** Begin Task data **
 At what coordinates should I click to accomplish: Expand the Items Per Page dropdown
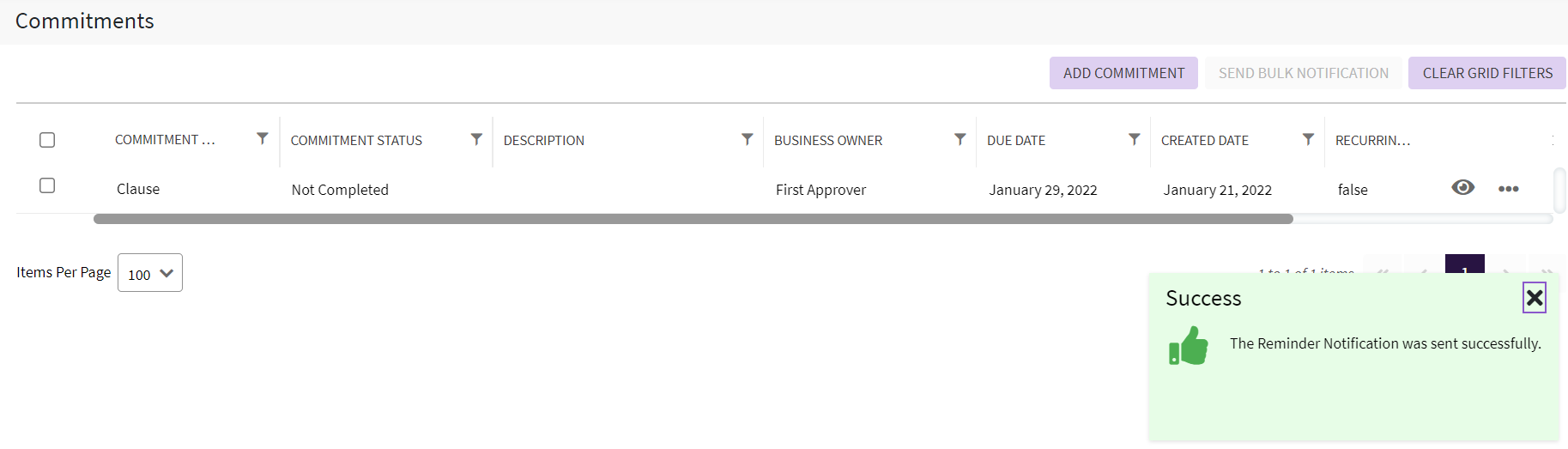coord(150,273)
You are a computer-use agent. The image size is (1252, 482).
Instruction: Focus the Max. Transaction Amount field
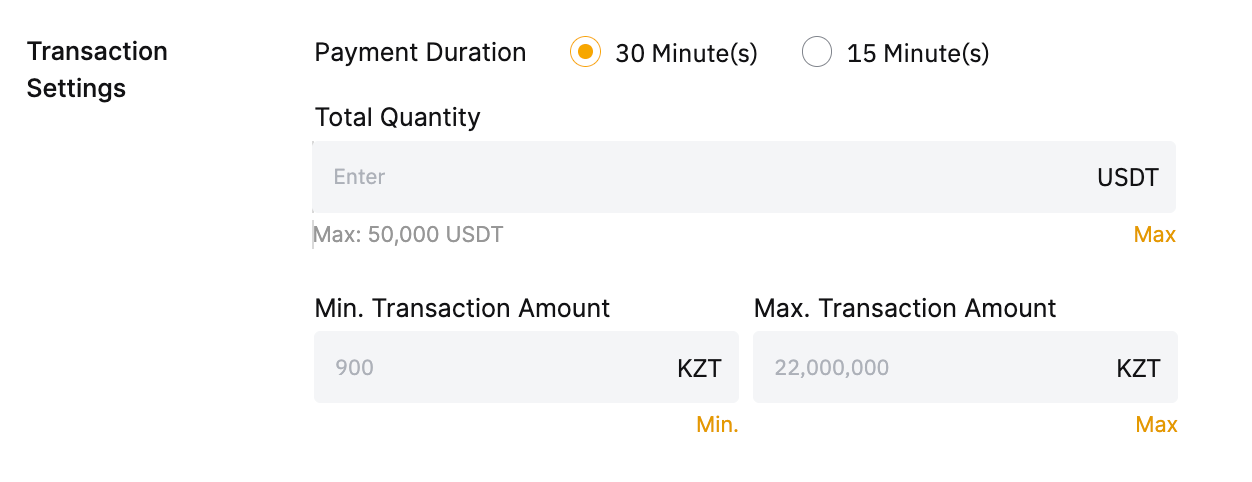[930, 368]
** End Task data **
**Given instruction**
Convert everything from the line containing "You are a computer-use" down to the end of the items into a two-column CSV with the headers instruction and coordinates. Give one row per item, put each value in a single quoted field with line breaks replaced by spaces, and leave out the pictures.

**Complete answer**
instruction,coordinates
"You are a computer-use agent. The image size is (1252, 482). Instruction: Focus the Max. Transaction Amount field","[930, 368]"